Exercise details: Work out how many lines in the records include the word "Viewport", then answer with nothing but that number.

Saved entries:
***

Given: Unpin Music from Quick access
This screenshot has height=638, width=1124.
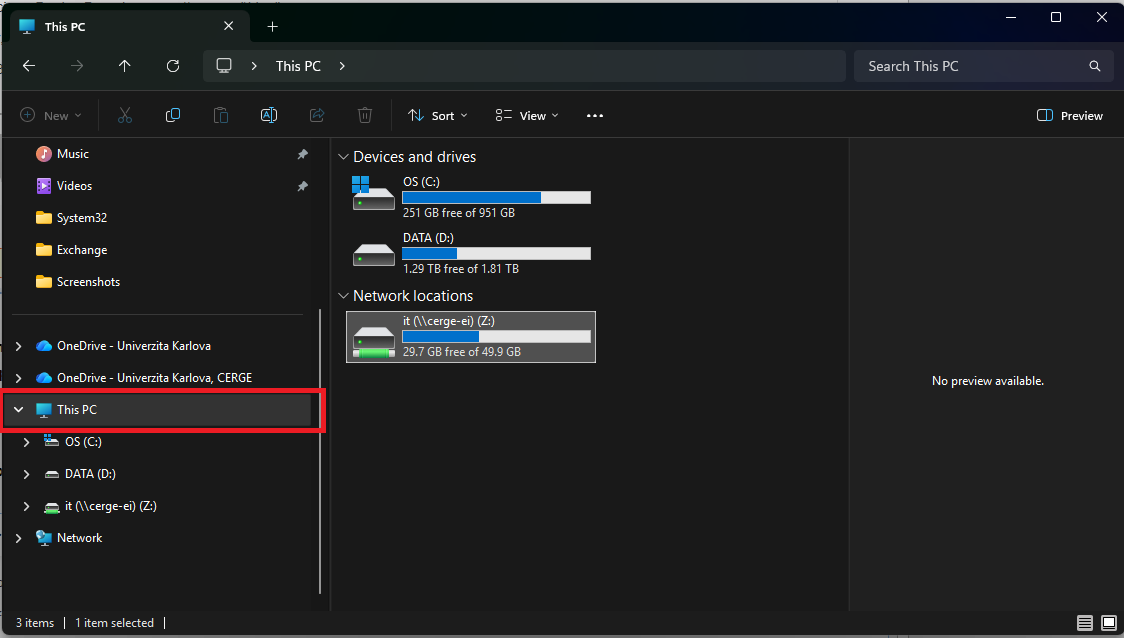Looking at the screenshot, I should [303, 154].
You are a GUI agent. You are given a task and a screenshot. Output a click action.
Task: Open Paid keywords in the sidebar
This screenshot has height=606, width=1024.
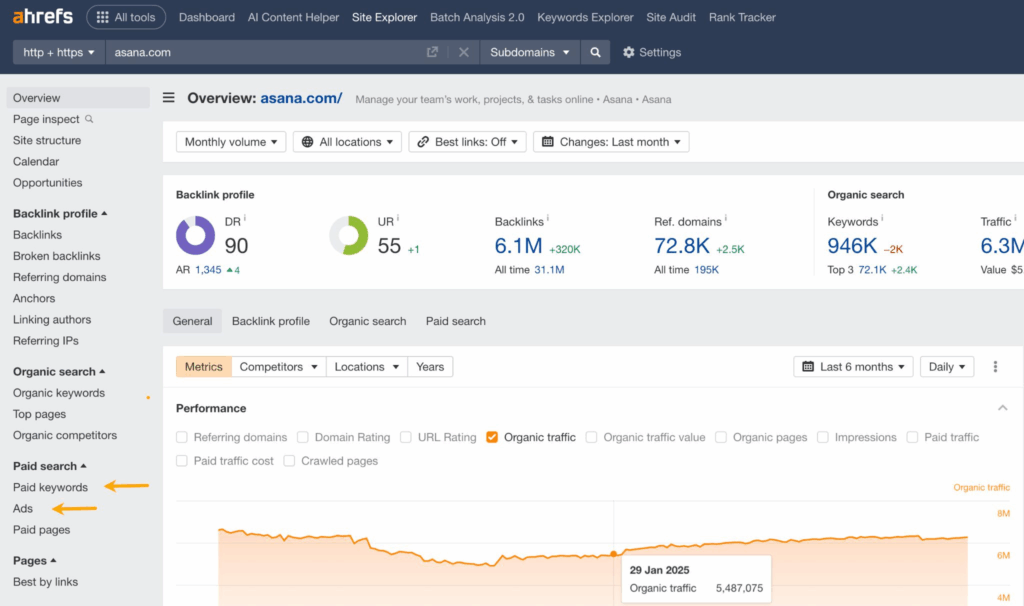pyautogui.click(x=50, y=487)
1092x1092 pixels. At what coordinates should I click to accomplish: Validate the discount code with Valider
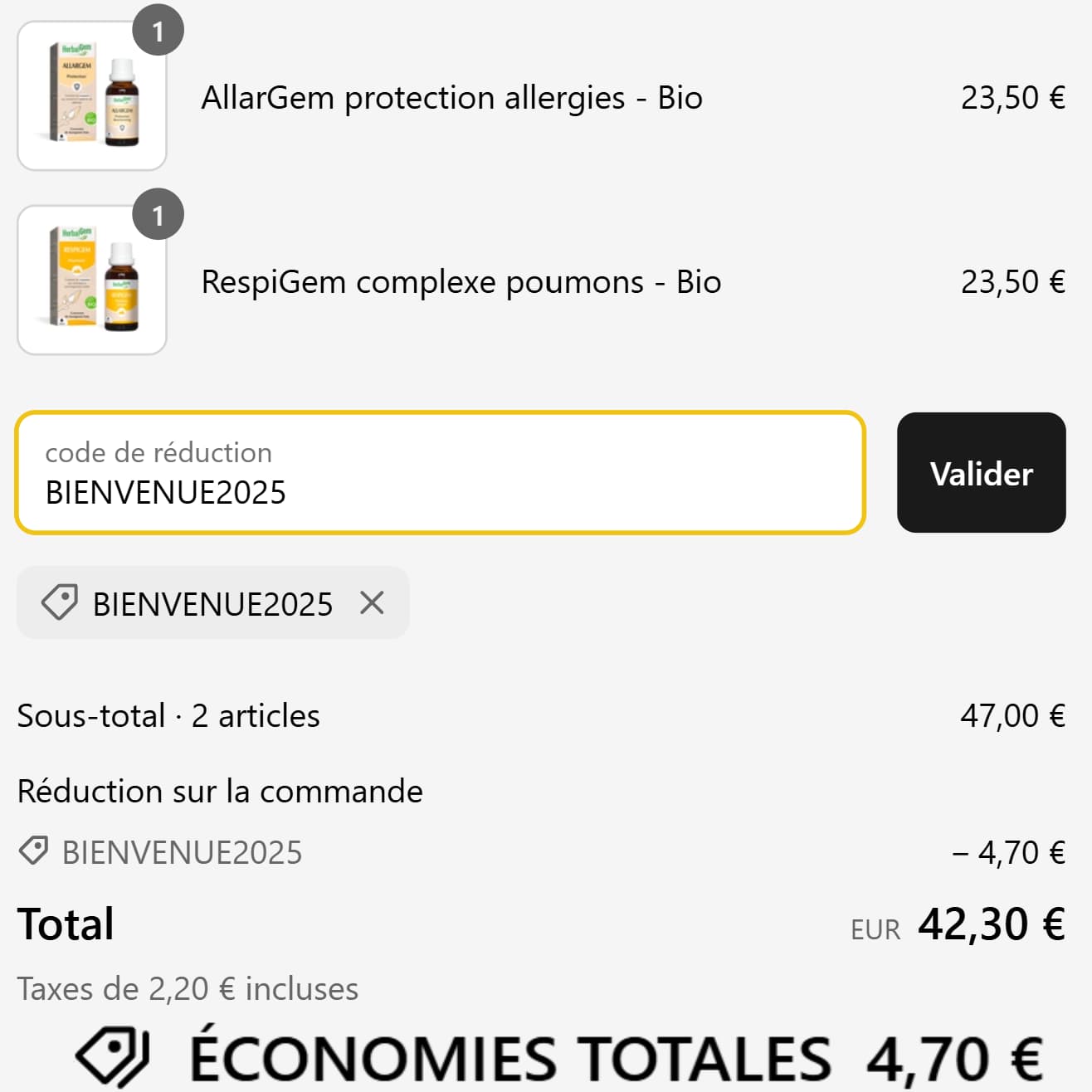981,473
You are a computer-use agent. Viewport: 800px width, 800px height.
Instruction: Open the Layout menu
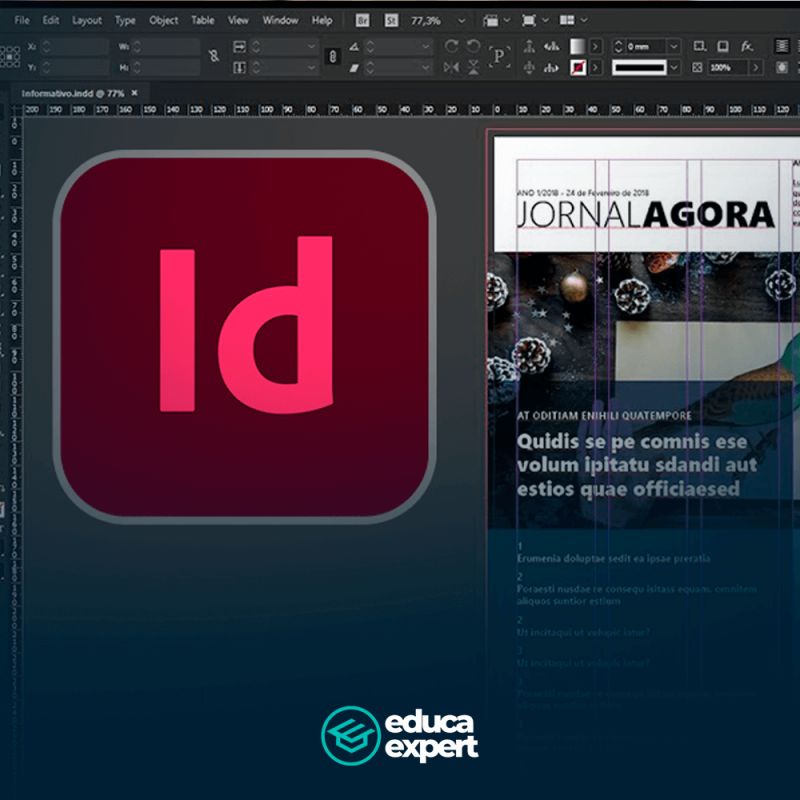click(87, 20)
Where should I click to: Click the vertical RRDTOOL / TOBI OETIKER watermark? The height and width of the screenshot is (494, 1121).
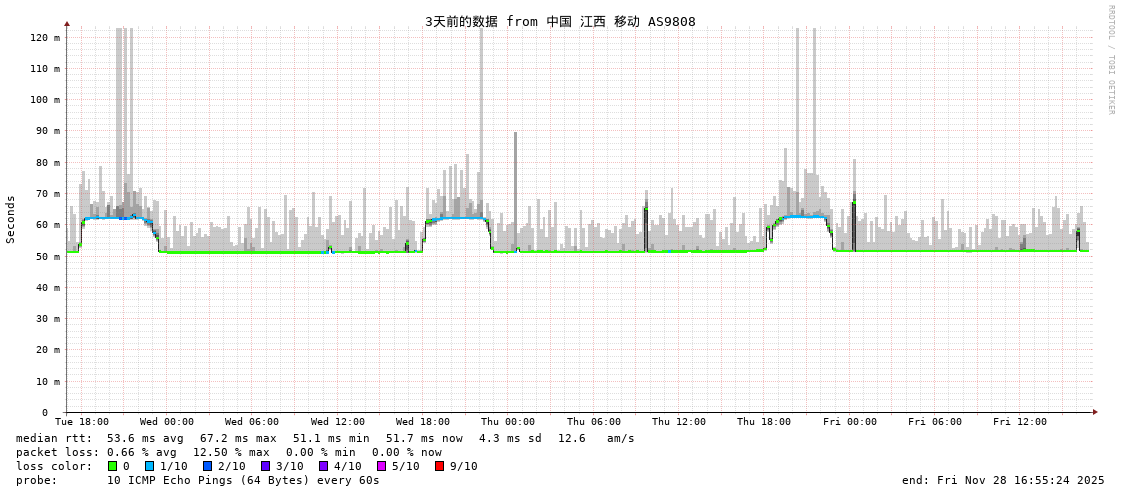coord(1110,60)
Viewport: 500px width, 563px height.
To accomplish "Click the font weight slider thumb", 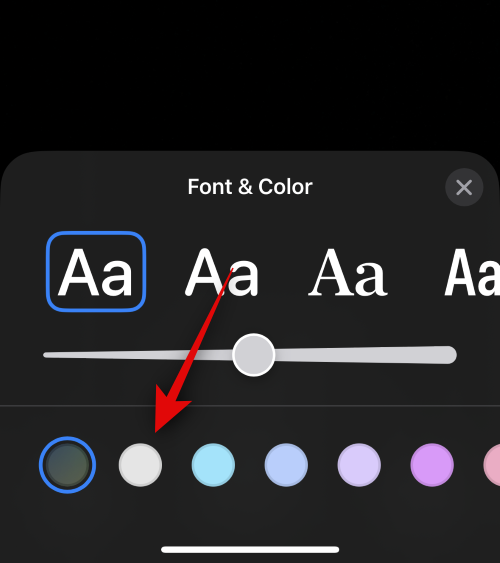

***

Output for this task: 2